*** Given data ***

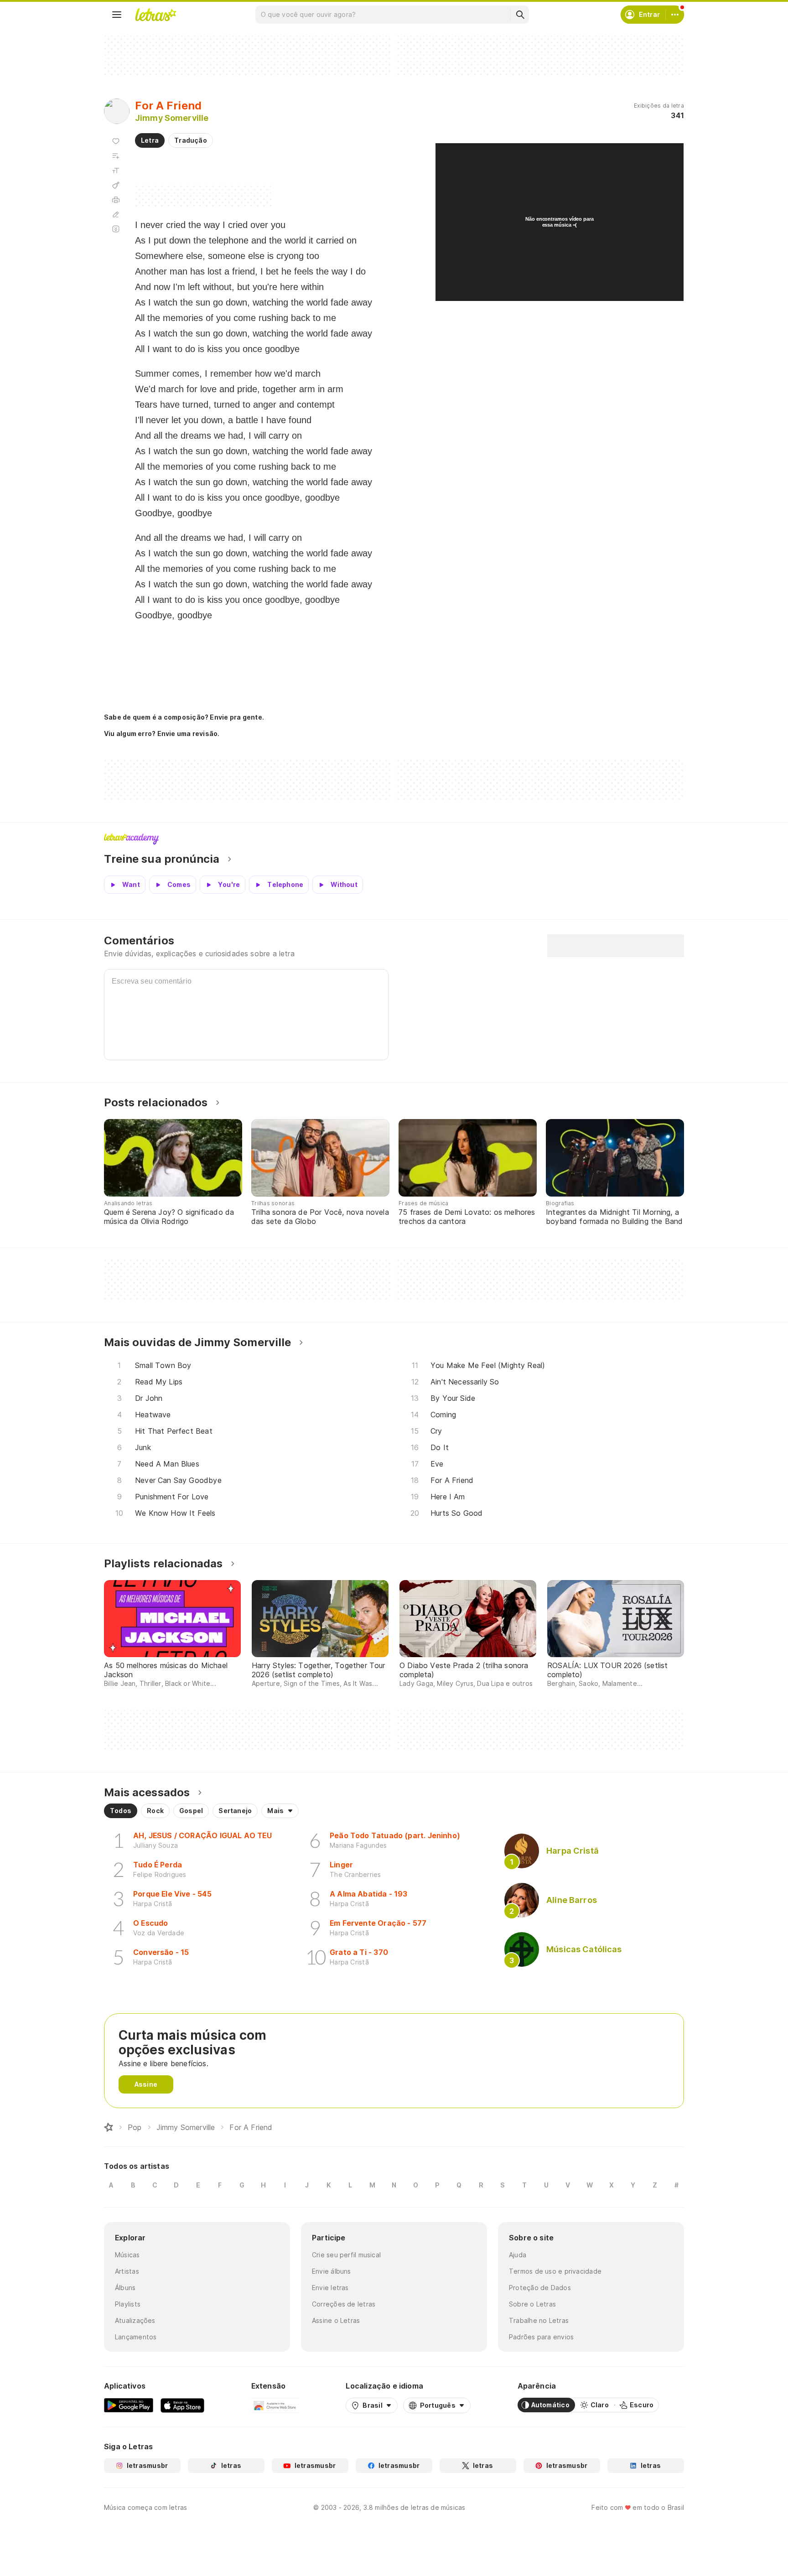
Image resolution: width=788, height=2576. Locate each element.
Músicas (127, 2255)
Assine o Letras (336, 2320)
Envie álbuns (331, 2271)
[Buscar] (520, 14)
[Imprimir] (115, 199)
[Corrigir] (115, 214)
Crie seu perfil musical (346, 2255)
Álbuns (125, 2287)
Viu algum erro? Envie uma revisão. (162, 733)
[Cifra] (115, 185)
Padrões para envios (541, 2337)
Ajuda (517, 2255)
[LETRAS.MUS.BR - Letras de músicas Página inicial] (155, 14)
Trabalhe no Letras (539, 2320)
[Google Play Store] (128, 2405)
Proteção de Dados (540, 2287)
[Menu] (117, 14)
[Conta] (675, 14)
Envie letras (330, 2287)
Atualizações (135, 2320)
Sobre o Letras (532, 2304)
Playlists (127, 2304)
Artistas (127, 2271)
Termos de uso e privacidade (555, 2271)
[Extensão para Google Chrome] (275, 2405)
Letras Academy (394, 839)
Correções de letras (343, 2304)
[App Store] (182, 2405)
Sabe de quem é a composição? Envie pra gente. (184, 717)
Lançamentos (135, 2337)
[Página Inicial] (108, 2127)
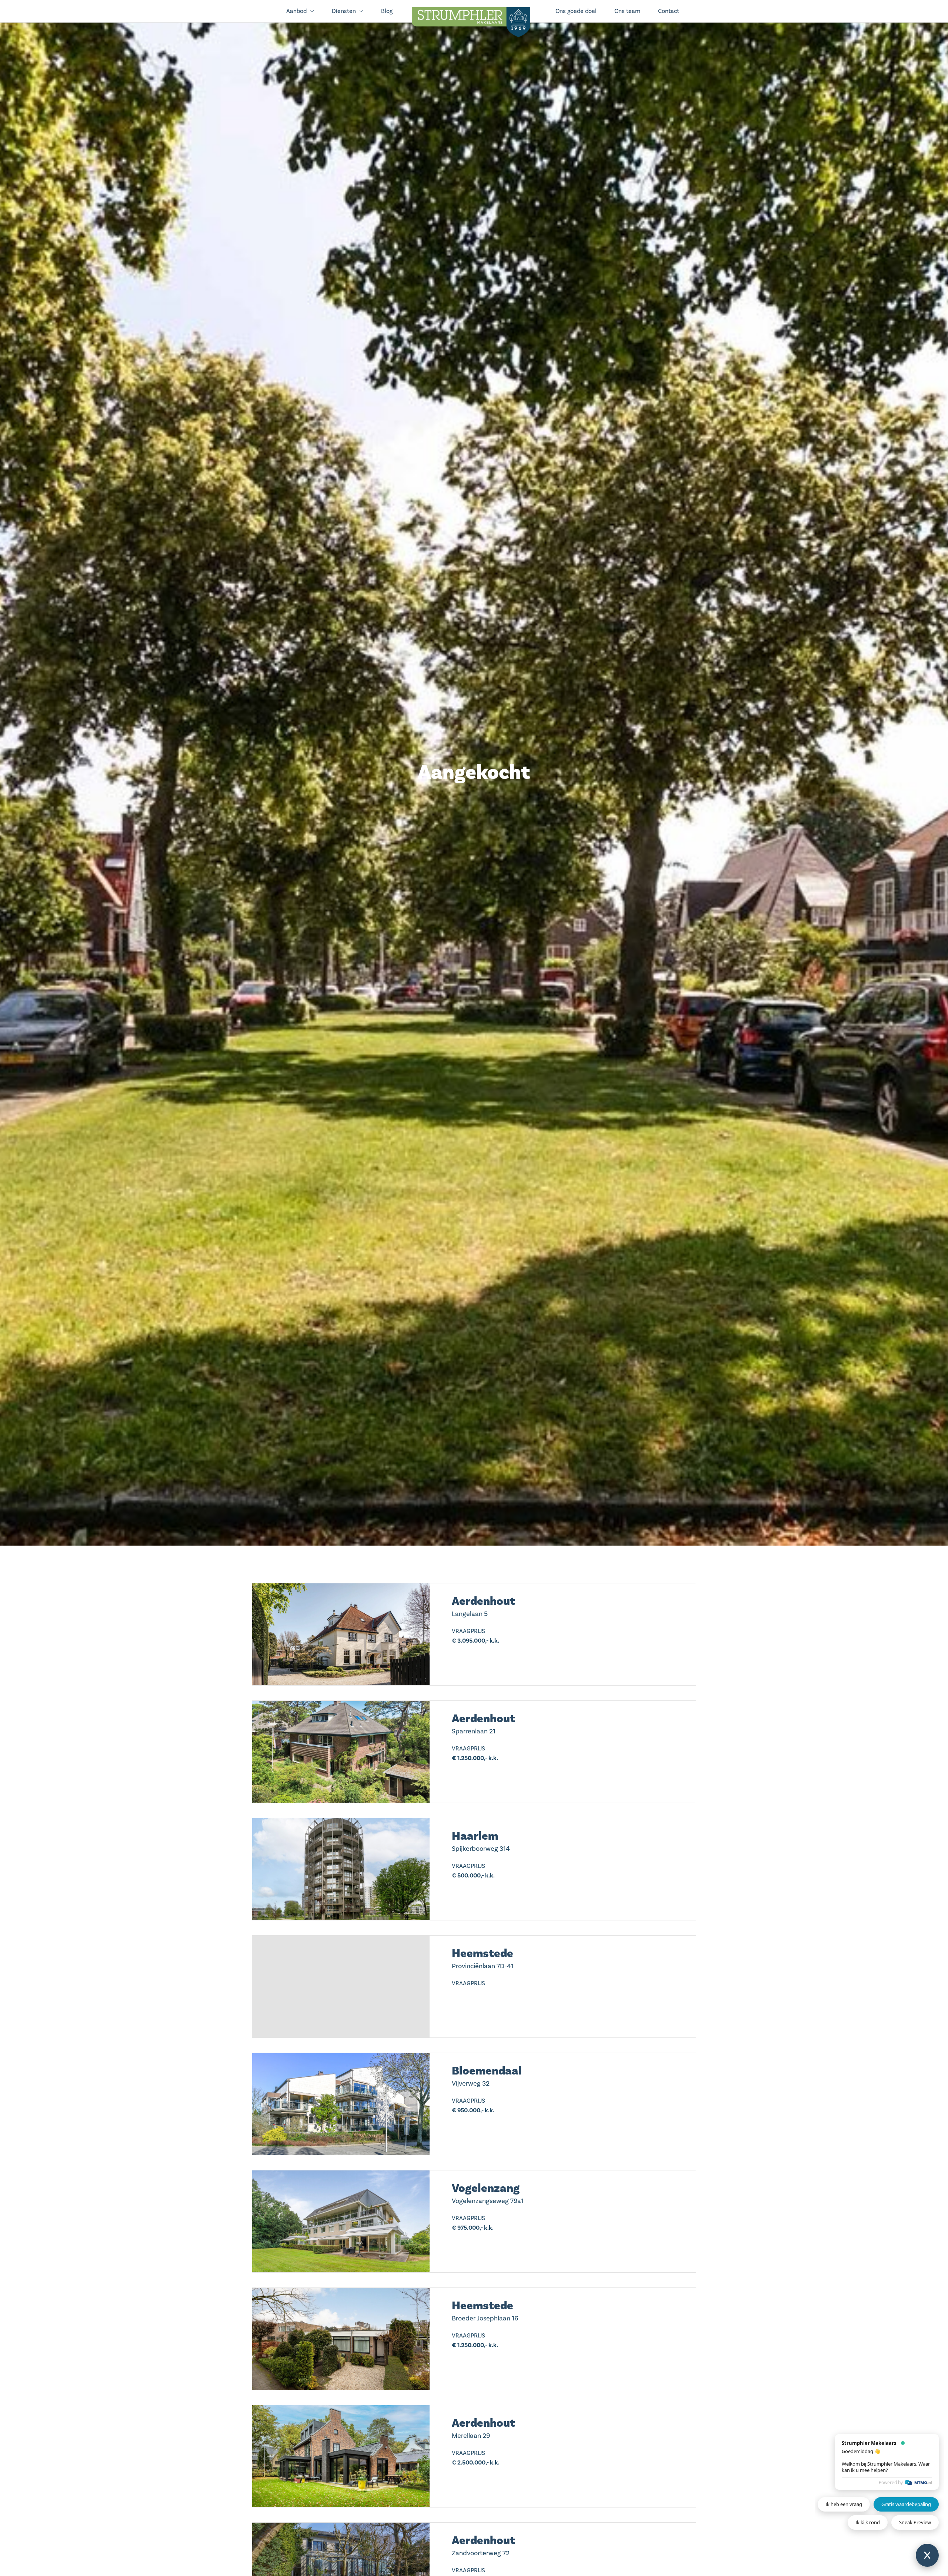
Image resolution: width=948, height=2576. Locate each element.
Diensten (344, 11)
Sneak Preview (915, 2522)
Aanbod (296, 11)
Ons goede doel (576, 11)
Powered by (891, 2482)
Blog (387, 11)
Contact (668, 11)
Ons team (627, 11)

*** End of Given data ***

**What this task involves**
Scan the lines above, and whenever one holds the string "Google", copy it.

**Final answer**
[Google Play Store] (128, 2405)
[Extensão para Google Chrome] (275, 2405)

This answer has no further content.